Things were getting out of control and I was overwhelmed by the smallest tasks. My brain was in a fog and I was exhausted all the time. I felt like I was on autopilot, in a daze or dream. Usually, about 10 in the morning, some of my "brain fog" would clear. I would think to myself, I don't even remember driving this morning. I was good for a few hours and then the "brain fog" would come back. I had been living like this for so long that it felt normal. I would try to explain to my doctor or friends and they would comment that it was normal for a mom with small kids to be tired all the time. I knew something wasn't right but I couldn't find the answers.
Eventually, I ended up meeting with a psychologist. Within the first 30 minutes, he said he thought he knew the answer. He said he normally wouldn't address this so quickly but he thought I would be receptive. He said, "Cammie, I think you have ADD." I was stunned! I knew I had many of the symptoms but I was far from being hyperactive. I was just the opposite. He explained ADD was missing the "H" for a reason, and their are many different types. As he began asking more questions related to school and my childhood it started making sense. He referred me to an ADD specialist and recommended testing.
I have officially been diagnosed with ADD. I met with a specialist who taught me about the diagnosis and how to deal with it on a day to day basis. I have to admit that I didn't notice much of a change until I finally decided to try a stimulant. After a week, I felt like a new person. I was reading a lot of ADD/ADHD books that explained it and included practical tips to help cope. Before the stimulant, I would read 2 pages and by the bottom of the second page, my mind had already wandered and I had to reread the last page. It is very frustrating trying to get through a book when every 2 pages you have to reread one. Once I was on the stimulant, I could read about 10-20 pages without that happening and I could recall what I had read. And believe it or not, once I went to bed, I slept better than I had in years.

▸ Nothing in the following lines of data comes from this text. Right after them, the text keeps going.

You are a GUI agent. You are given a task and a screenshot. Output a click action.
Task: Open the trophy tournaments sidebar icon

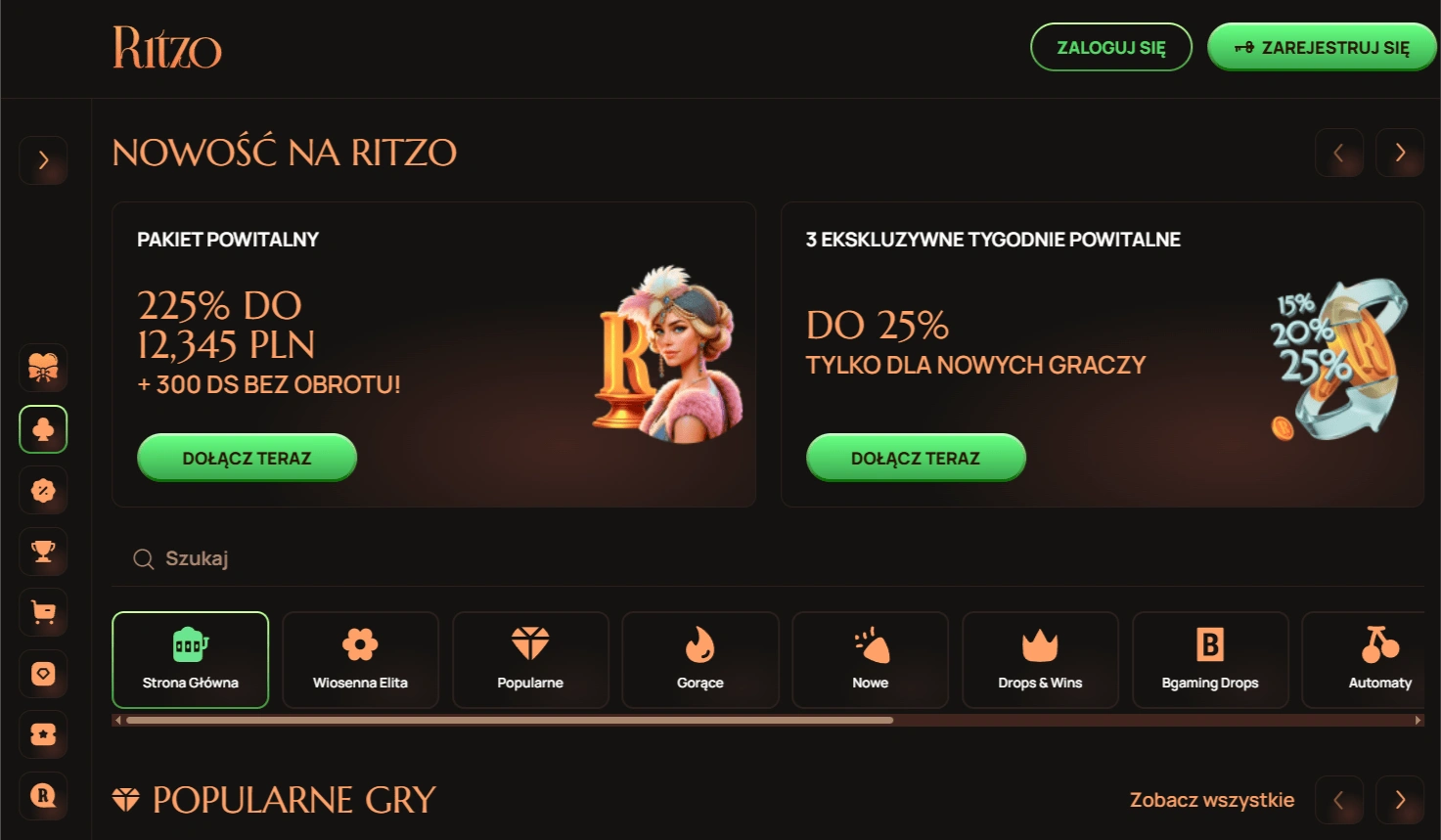point(43,552)
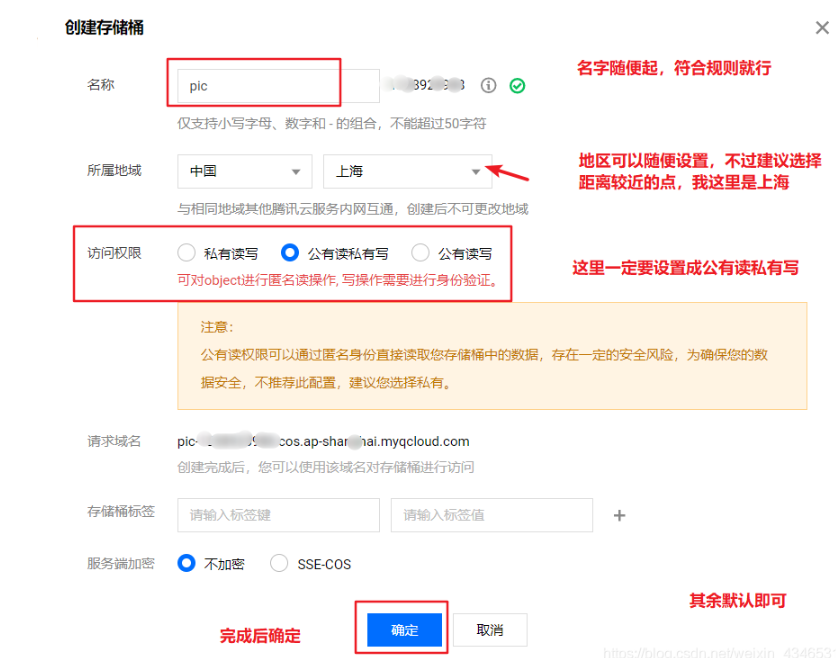Enable SSE-COS server-side encryption

[x=279, y=563]
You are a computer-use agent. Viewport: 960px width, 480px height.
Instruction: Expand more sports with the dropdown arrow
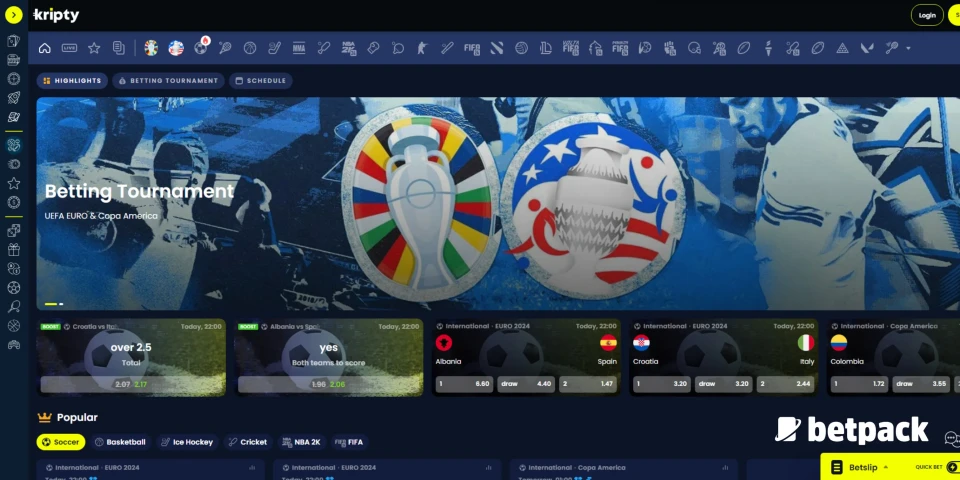coord(908,47)
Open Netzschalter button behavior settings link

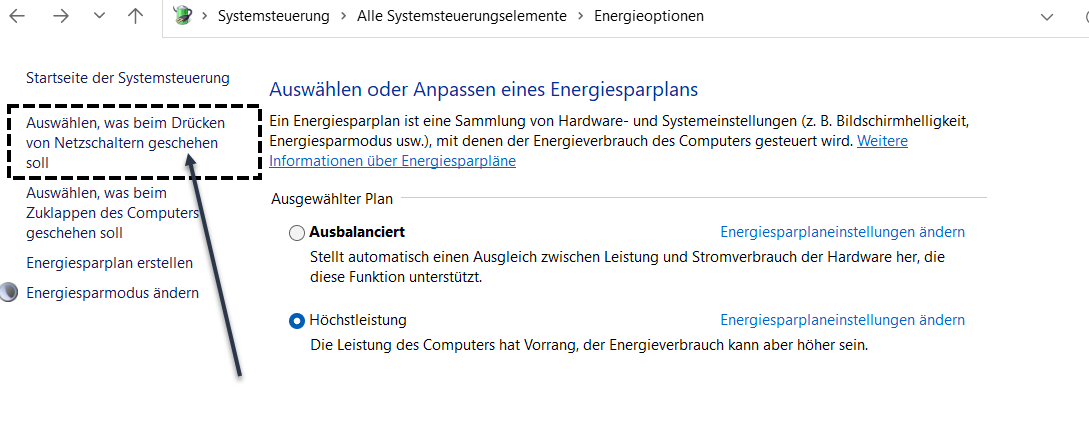click(125, 143)
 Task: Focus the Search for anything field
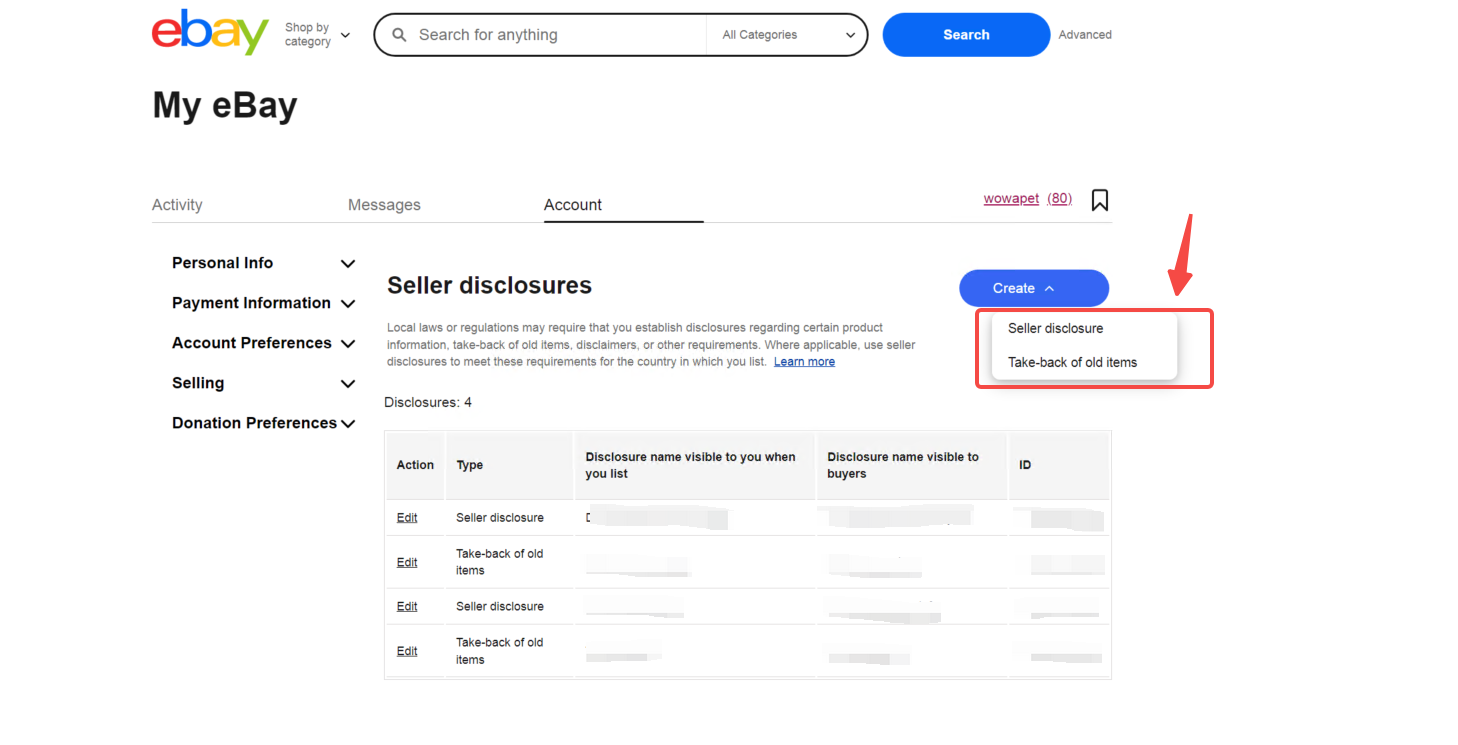click(x=555, y=35)
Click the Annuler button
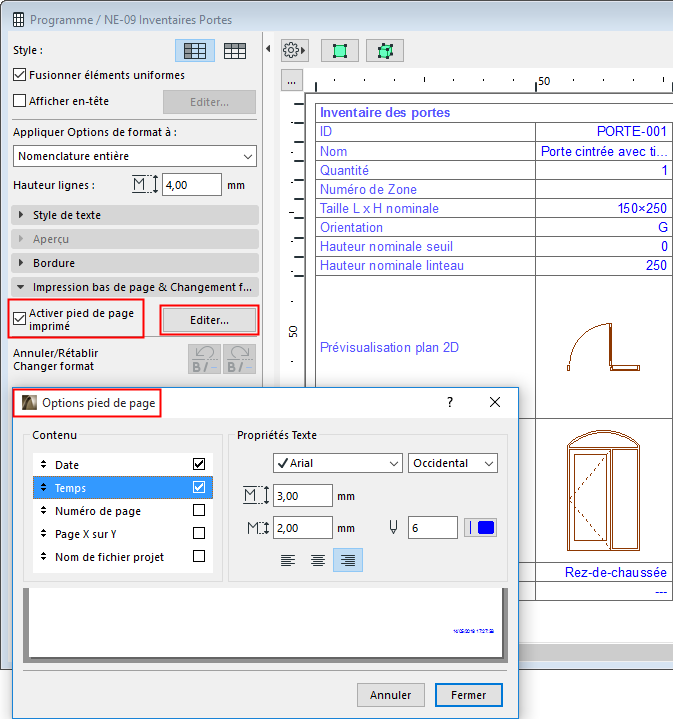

This diagnosis brought relief because I finally had the answers. I understood why I had problems in school and why I was so exhausted all the time. When you are compensating for your deficiencies, it is exhausting on your body and mind. I realized that the stress of being a mom (parent) can cause your symptoms to increase. I still struggle with this everyday, but it is a relief to know why and learn how to deal with it.
Soon after my diagnosis, I started noticing that my daughter had some of the same symptoms. Over the next couple of weeks, I will share my stories related to diagnosing and parenting one child with anxiety and ADD and another with speech and developmental delays.
I wouldn't have made it through these difficult times as easily as I did without my friends who were there before me. Those that had been down this road supported me and shared their knowledge. Now it is my turn to support and share with others.